### Material provided
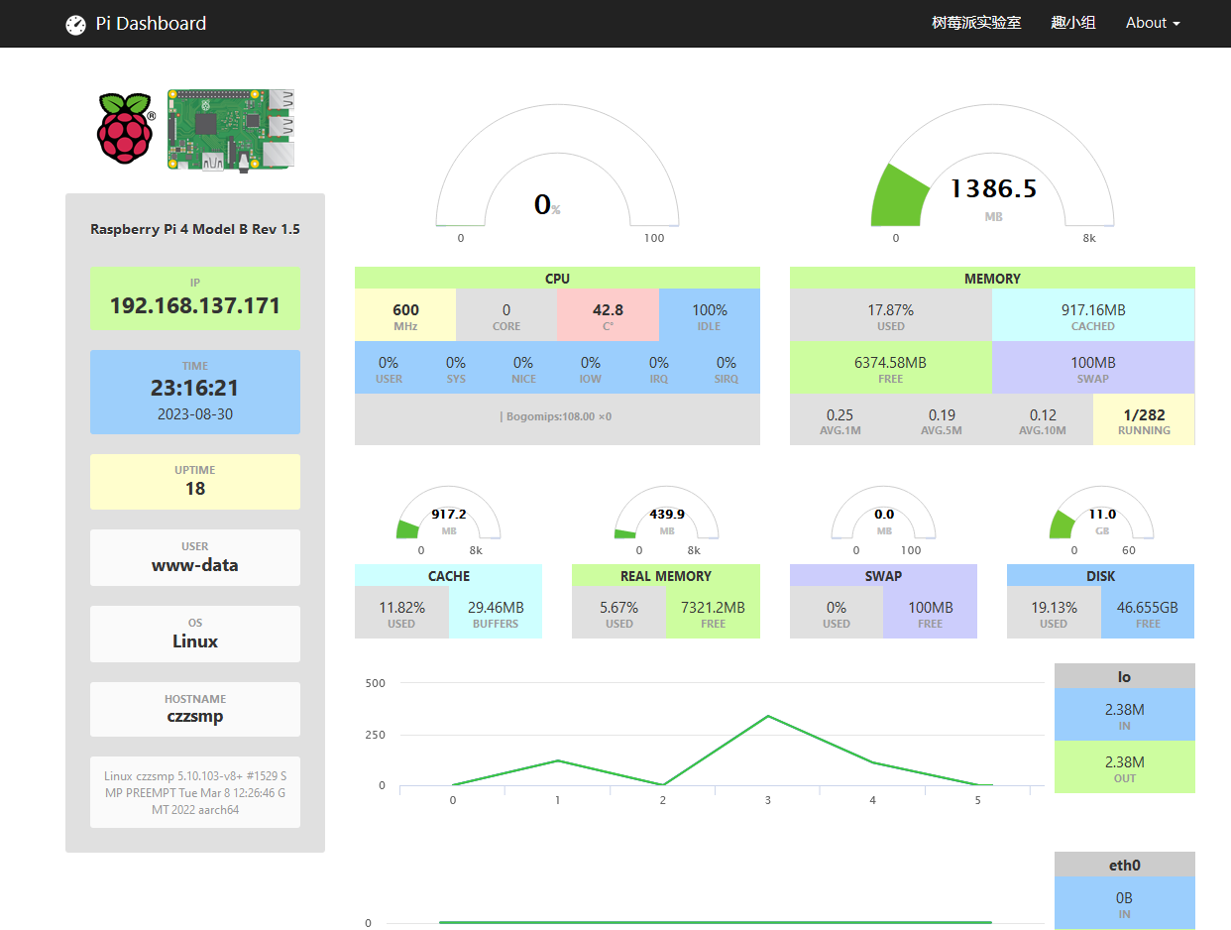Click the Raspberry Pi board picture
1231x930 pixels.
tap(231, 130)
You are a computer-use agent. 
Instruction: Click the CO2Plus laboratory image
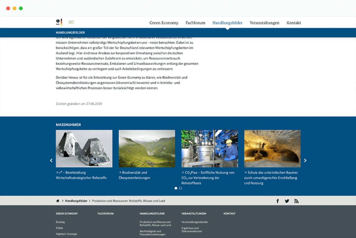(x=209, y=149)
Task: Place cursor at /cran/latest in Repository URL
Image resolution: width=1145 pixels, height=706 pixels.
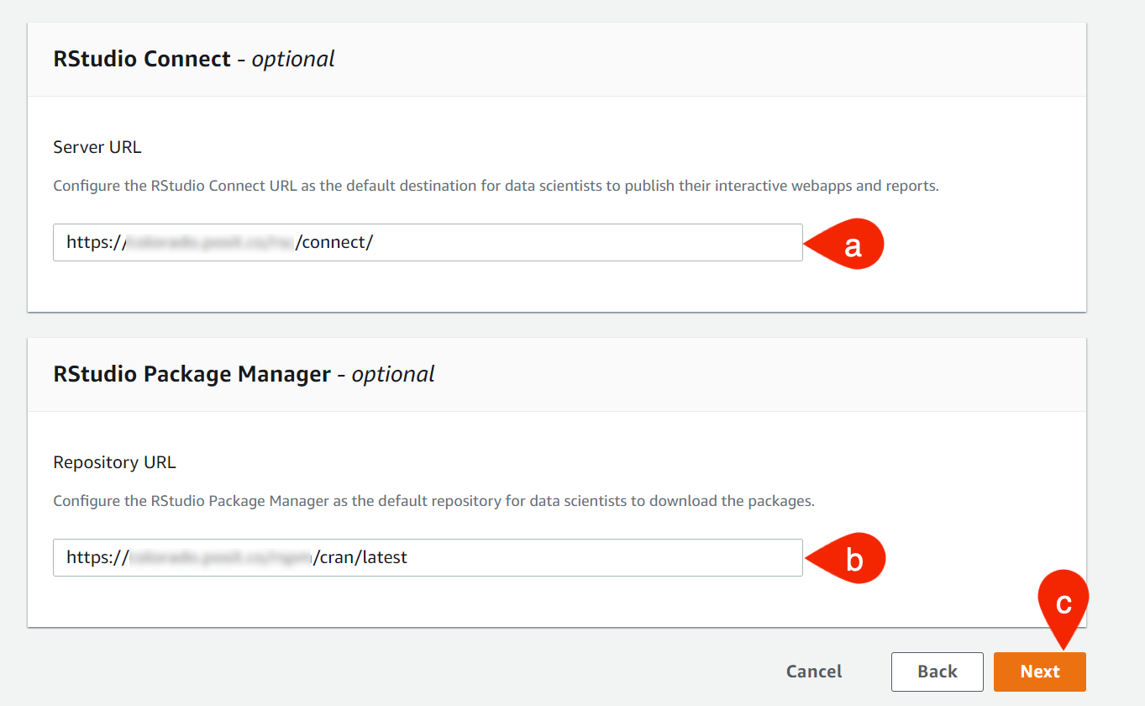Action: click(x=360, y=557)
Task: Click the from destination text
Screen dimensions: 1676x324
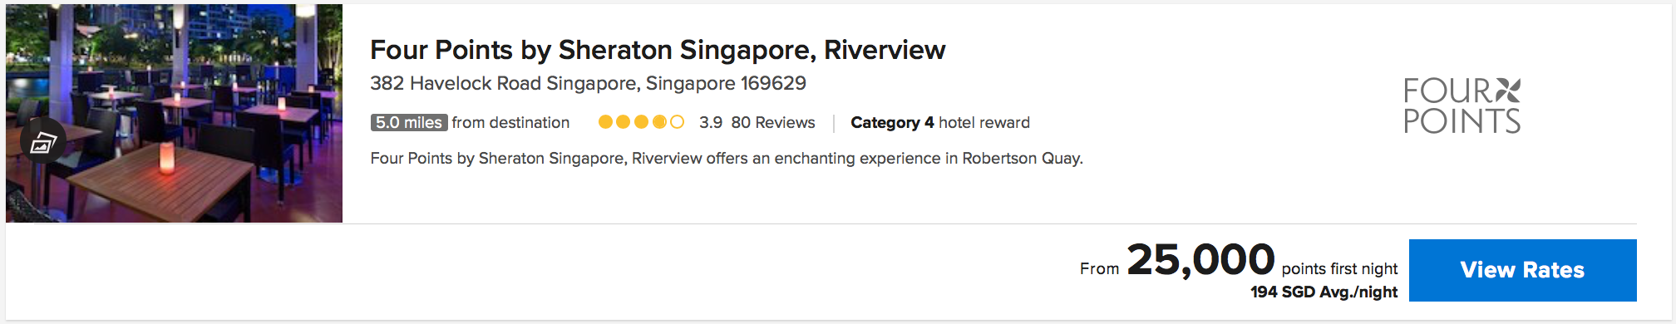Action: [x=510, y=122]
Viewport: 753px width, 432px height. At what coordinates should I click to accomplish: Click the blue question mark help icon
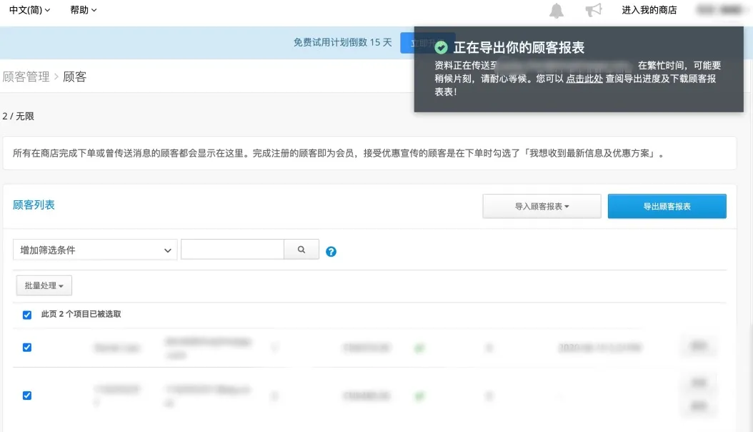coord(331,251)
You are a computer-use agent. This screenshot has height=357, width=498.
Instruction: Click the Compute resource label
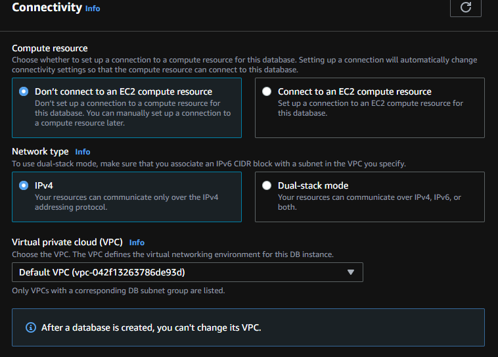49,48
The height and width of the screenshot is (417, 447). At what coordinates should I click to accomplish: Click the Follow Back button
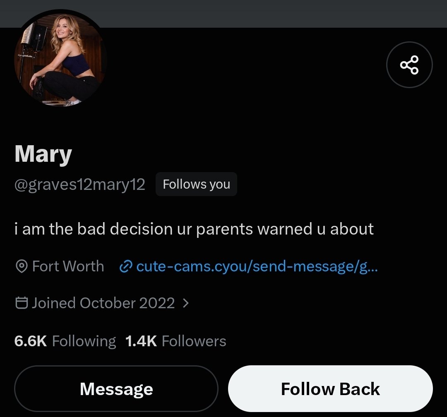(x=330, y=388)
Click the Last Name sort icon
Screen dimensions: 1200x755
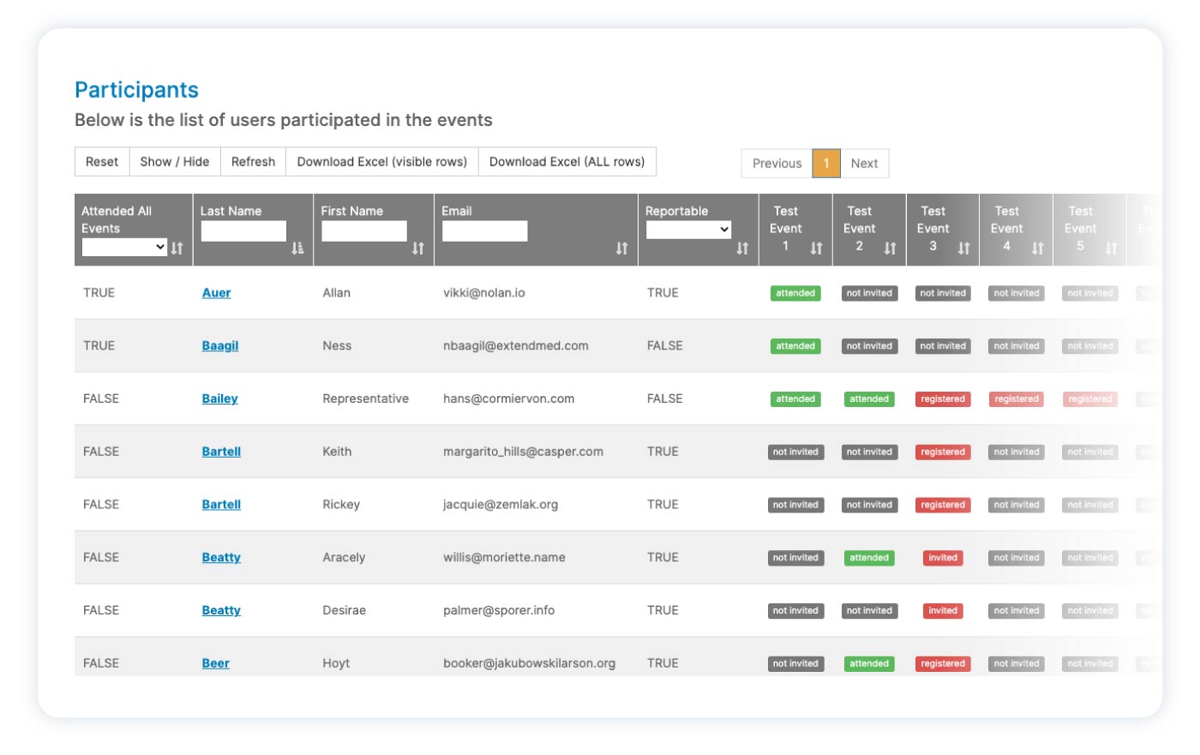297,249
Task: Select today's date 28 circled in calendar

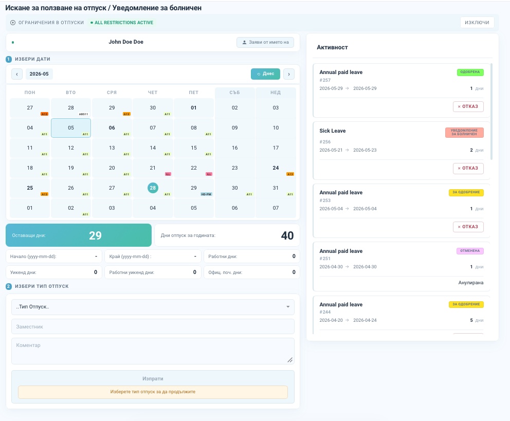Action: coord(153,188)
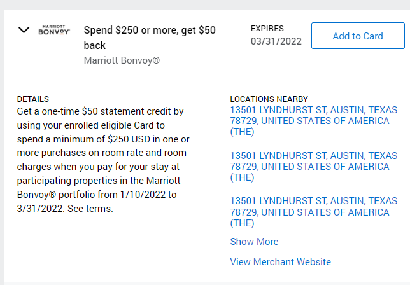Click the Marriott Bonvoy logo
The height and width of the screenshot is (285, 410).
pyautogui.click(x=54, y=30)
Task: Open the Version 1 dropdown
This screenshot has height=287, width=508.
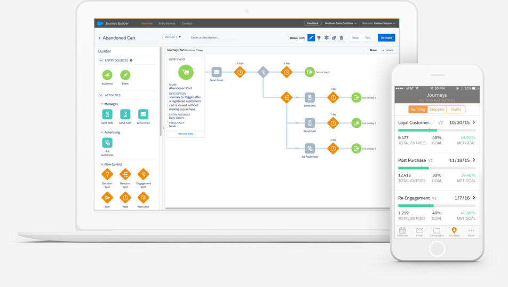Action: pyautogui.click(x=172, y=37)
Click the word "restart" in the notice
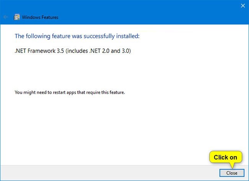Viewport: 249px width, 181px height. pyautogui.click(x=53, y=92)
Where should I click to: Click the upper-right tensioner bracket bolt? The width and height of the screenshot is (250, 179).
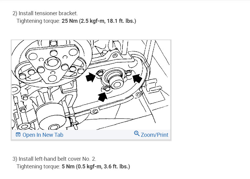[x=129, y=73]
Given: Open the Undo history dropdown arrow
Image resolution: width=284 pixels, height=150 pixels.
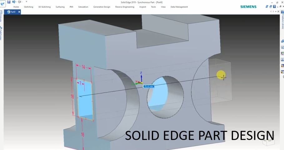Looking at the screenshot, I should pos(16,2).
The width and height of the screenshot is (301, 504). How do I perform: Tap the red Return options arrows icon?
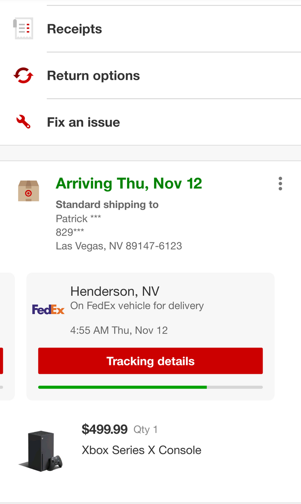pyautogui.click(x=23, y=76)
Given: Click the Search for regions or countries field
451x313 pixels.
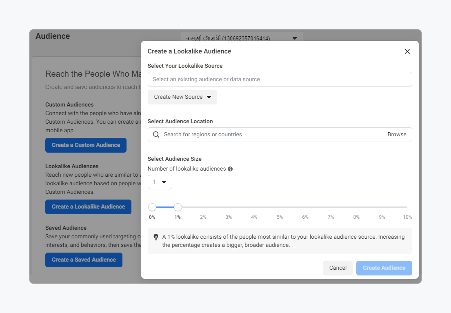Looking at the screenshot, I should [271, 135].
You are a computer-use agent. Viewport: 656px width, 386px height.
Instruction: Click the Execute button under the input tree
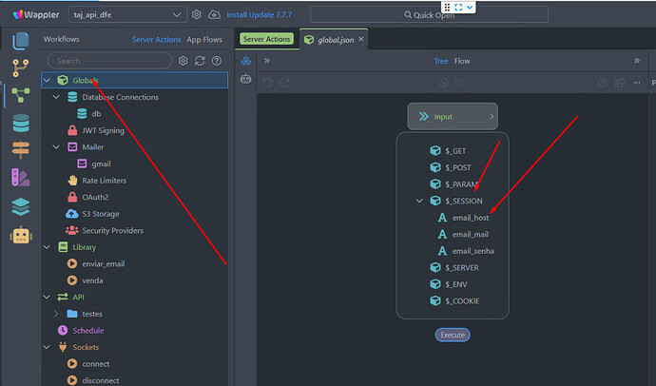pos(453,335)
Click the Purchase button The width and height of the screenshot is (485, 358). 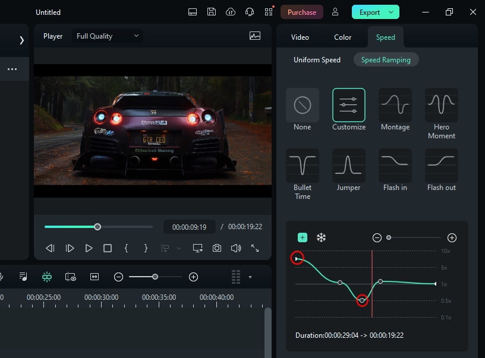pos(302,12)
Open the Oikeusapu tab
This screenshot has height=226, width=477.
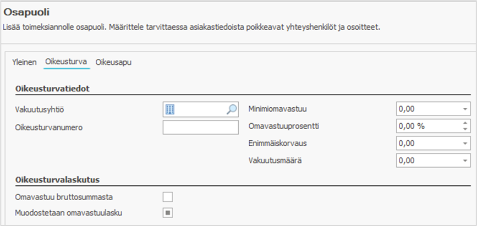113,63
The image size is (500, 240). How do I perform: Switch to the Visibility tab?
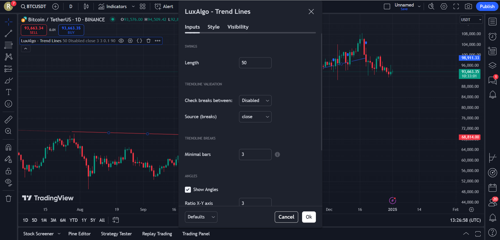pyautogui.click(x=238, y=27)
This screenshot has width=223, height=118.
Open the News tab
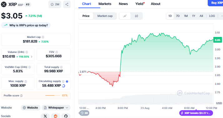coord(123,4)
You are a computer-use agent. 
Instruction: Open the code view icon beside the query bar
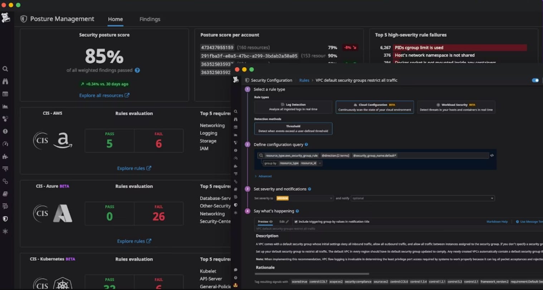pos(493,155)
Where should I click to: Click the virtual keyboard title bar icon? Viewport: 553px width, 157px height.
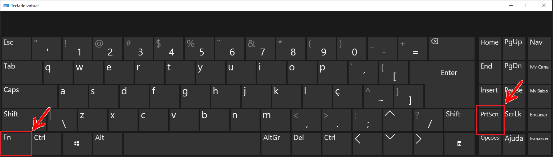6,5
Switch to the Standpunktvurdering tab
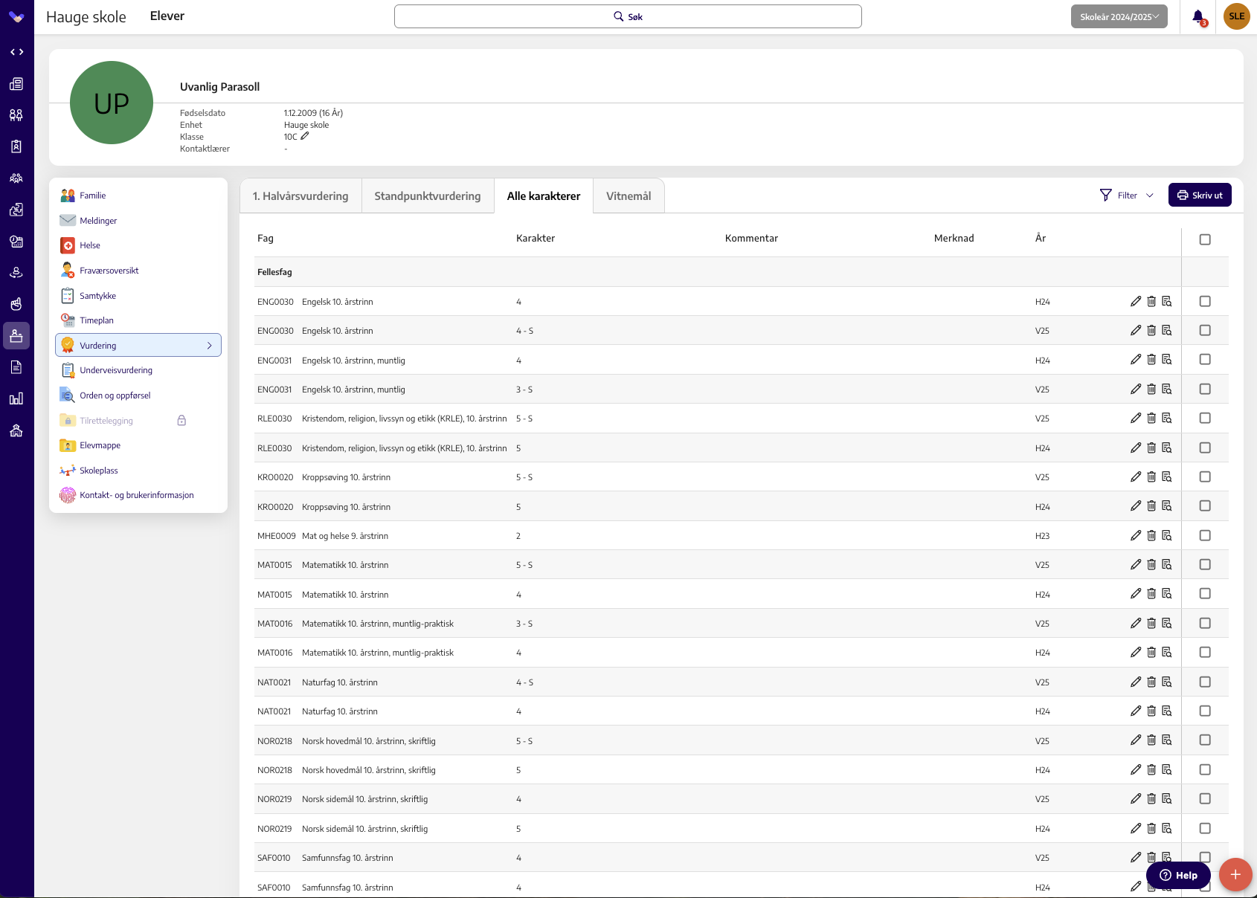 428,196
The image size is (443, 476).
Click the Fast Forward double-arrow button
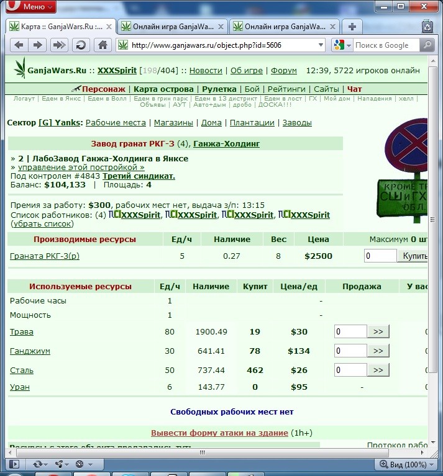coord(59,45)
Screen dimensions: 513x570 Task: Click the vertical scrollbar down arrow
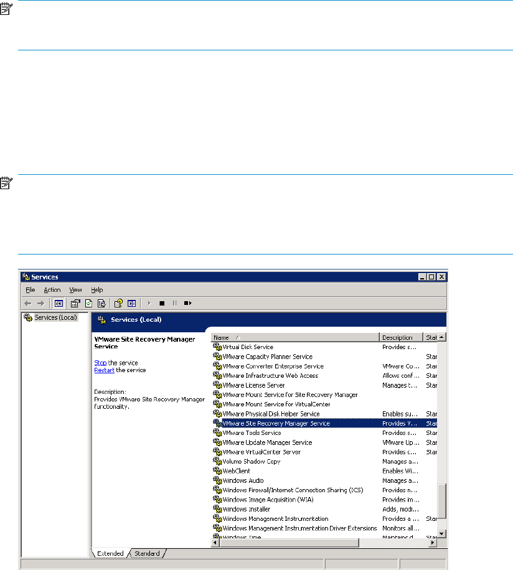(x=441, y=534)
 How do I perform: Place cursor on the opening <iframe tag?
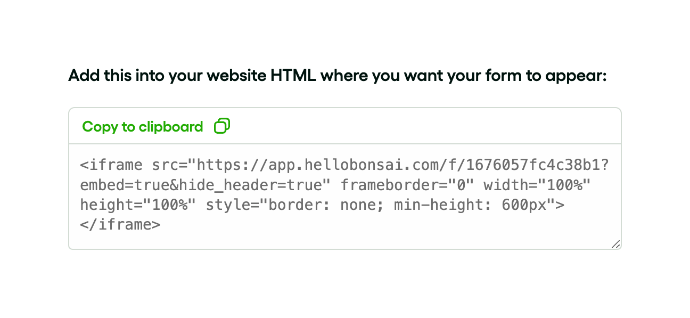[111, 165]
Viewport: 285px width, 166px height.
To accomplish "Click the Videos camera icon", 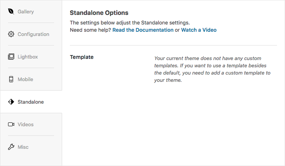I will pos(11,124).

### Exercise goal
Excerpt from the records above: set down only the lines from the one that contains "Switch to the Standpunktvurdering tab" through the one that contains "Viewport: 285px width, 166px height.", inclusive, word for word. Pictures stay out.

### Exercise response
Switch to the Standpunktvurdering tab
 428,196
The image size is (443, 476).
Click the Fast Forward double-arrow button
coord(59,45)
Screen dimensions: 513x570 Task: Click the vertical scrollbar down arrow
(x=441, y=534)
 How do I perform: Place cursor on the opening <iframe tag?
[111, 165]
Viewport: 285px width, 166px height.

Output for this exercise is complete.